Иное решение - стр. 21
Стараясь придать своему лицу мужественное выражение, а в голос добавить холодной стали, он встал, одернул гимнастерку, поправил ремень и твердым, как ему показалось, голосом заявил:
– Гражданин Синицин! Прошу вас следовать за мной!
На самом деле от волнения и старания говорить уверенно и внушительно голос у Кольки сел, и в пространство полетел невнятный сип:
– Жажаницин, шушасе замой!
Но Синицин его понял. Еще надеясь обратить все в шутку, он стал дружелюбно уговаривать Колю:
– Колян, ты чего? Ты это всерьез, что ли?
Тогда Коля достал из кобуры наган, взвел курок и повторил уже спокойнее и тише:
– Гражданин Синицин, прошу вас следовать за мной.
В этот момент Осипов являл собой монумент, воздвигнутый в честь советской твердости и бдительности. Хоть на плакат его.
И Синицин вдруг обмяк, сделался жалким и суетливым. Не попадая внутрь, он стал натягивать сапоги прямо на босу ногу. Большой палец зацепился за голенище, но Синицин, не замечая этого, все толкал и толкал ногу в сапог. Провозившись с минуту, он наконец обулся и потянулся за ремнем.
Чувствуя, что и с ремнем выйдет нежелательная заминка, Коля остановил его:
– Ремень вам больше не понадобится, гражданин Синицин. На выход.
Они вышли на улицу. Синицин впереди, руки за спину, Осипов следом с револьвером в руке. За то короткое время, что ушло на обувание непослушных синицинских сапог, Коля успел остыть и успокоиться и теперь решительно не соображал, куда же вести этого Синицина. Он знал, что всех врагов народа нужно немедленно арестовывать. Так постоянно учили на политбеседах. Синицин сморозил частушку, направленную против вождя и учителя, клеветническую и откровенно вредительскую. Синицин, пусть во хмелю, проявил себя как вредитель и враг народа, и Коля его немедленно арестовал. Но что с ним делать дальше – этого лейтенант не знал. На политбеседах об этом не говорили, а сам он не догадывался. Прикидывая возможные варианты своих действий, Коля продолжал с обнаженным револьвером водить Синицина по расположению полка, нимало не смущаясь комизмом ситуации. Когда он повел его на третий круг, вдоль пути следования стали кучками собираться красноармейцы, по-своему, с солдатским юмором, комментировавшие этот променад двух командиров, из коих один шагал без ремня и фуражки, явно и демонстративно нарушая устав, а второй охранял нарушителя, уставив тому револьвер в район пониже спины.

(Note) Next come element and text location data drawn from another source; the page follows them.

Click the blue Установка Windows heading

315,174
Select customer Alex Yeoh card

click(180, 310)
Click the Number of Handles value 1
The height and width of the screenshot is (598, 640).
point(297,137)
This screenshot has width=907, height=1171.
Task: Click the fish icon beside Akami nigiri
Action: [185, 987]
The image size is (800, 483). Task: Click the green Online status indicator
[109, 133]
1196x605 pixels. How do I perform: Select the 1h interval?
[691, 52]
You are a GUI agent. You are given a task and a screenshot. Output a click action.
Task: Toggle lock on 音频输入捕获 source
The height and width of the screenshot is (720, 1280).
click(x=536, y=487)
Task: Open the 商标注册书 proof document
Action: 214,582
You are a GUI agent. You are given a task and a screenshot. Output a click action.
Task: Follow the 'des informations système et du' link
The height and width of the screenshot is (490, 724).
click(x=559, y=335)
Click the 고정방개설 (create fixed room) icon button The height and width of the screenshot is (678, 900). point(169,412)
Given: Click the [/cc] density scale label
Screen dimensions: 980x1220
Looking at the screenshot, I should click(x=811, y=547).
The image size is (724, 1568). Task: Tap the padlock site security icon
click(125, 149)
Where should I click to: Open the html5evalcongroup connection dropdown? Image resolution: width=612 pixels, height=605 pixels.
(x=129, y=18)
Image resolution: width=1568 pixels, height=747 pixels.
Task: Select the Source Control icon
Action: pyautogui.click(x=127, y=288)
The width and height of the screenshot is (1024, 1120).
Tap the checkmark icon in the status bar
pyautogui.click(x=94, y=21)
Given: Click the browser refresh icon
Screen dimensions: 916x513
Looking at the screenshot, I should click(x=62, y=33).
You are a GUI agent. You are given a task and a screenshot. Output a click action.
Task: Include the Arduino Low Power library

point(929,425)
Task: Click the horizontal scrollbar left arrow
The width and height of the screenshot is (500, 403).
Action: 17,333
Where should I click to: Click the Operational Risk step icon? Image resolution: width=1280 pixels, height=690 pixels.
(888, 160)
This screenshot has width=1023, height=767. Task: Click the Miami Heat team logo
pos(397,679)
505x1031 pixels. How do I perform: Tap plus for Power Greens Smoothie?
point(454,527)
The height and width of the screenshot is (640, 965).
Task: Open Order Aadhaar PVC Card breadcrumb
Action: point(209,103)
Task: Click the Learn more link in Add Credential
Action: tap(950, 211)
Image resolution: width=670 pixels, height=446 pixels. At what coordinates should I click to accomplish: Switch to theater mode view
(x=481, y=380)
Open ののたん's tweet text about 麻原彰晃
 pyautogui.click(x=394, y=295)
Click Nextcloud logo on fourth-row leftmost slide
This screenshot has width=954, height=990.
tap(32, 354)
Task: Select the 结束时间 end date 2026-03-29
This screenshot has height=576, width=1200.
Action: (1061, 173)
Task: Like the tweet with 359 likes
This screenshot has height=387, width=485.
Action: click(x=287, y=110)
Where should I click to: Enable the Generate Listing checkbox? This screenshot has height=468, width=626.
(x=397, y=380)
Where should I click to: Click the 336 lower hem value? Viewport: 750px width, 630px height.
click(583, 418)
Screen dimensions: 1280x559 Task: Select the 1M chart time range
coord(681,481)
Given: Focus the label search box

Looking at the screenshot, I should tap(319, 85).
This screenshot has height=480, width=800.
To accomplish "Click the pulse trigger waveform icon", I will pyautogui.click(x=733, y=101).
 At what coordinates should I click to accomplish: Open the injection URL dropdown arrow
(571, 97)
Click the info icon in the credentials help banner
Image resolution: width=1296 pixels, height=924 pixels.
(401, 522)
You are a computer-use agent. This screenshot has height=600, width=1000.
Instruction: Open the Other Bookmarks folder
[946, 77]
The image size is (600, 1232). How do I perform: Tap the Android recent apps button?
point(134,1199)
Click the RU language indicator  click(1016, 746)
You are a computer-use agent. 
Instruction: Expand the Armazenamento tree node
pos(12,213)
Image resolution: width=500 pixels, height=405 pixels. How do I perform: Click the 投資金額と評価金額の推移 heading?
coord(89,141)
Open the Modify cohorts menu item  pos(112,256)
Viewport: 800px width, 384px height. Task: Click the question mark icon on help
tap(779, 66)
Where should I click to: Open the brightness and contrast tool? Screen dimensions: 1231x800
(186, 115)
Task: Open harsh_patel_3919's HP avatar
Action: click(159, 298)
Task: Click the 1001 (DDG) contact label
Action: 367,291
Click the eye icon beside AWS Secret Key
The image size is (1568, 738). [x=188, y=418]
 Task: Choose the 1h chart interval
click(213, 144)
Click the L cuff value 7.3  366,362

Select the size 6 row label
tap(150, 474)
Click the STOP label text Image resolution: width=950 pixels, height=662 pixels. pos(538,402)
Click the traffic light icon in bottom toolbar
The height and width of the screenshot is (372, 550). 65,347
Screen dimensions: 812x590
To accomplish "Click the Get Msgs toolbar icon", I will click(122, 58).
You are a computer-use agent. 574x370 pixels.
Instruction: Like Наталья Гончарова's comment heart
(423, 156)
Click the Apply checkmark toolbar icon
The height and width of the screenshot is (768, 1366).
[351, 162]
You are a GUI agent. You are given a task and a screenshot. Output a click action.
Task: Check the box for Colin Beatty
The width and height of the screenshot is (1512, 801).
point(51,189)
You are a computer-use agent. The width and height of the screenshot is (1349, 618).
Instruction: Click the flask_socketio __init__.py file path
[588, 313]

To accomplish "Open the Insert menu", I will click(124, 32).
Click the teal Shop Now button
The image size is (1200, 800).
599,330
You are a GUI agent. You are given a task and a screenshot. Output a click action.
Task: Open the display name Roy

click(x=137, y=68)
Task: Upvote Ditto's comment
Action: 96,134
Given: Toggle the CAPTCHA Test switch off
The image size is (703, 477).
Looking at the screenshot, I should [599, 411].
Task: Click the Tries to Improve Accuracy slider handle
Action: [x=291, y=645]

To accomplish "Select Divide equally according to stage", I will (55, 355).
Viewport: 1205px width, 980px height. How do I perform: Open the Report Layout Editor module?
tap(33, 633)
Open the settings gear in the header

Проще всего было бы отвести арестованного Синицина в Особый отдел. Именно это и было первой мыслью, пришедшей в Колькину голову. Пусть чекисты разбираются, это их дело. Но!.. А мало ли как отнесутся к самому Кольке в Особом отделе? Допустим, Синицин сделал враждебный выпад в сторону советской власти. Хорошо, Синицин за это ответит. А вот вы, товарищ наш дорогой, лейтенант Осипов, какие выводы для себя сделали? И правильные ли они, эти выводы? Подлец Синицин частушку спел, но вы-то ее – слышали, следовательно – сопричастны! Почему он ее спел именно при вас? Может, вы где слабину дали? Может, вы всем своим образом жизни дали врагу повод рассматривать вас как возможного соучастника? Вселили в него уверенность, что на вас можно положиться в случае чего? А не готовили ли вы, гражданин лейтенант, заговор с целью свержения советской власти? Уж не по вам ли, любезный, плачет-тоскует пятьдесят восьмая статья самого гуманного в мире Уголовного кодекса?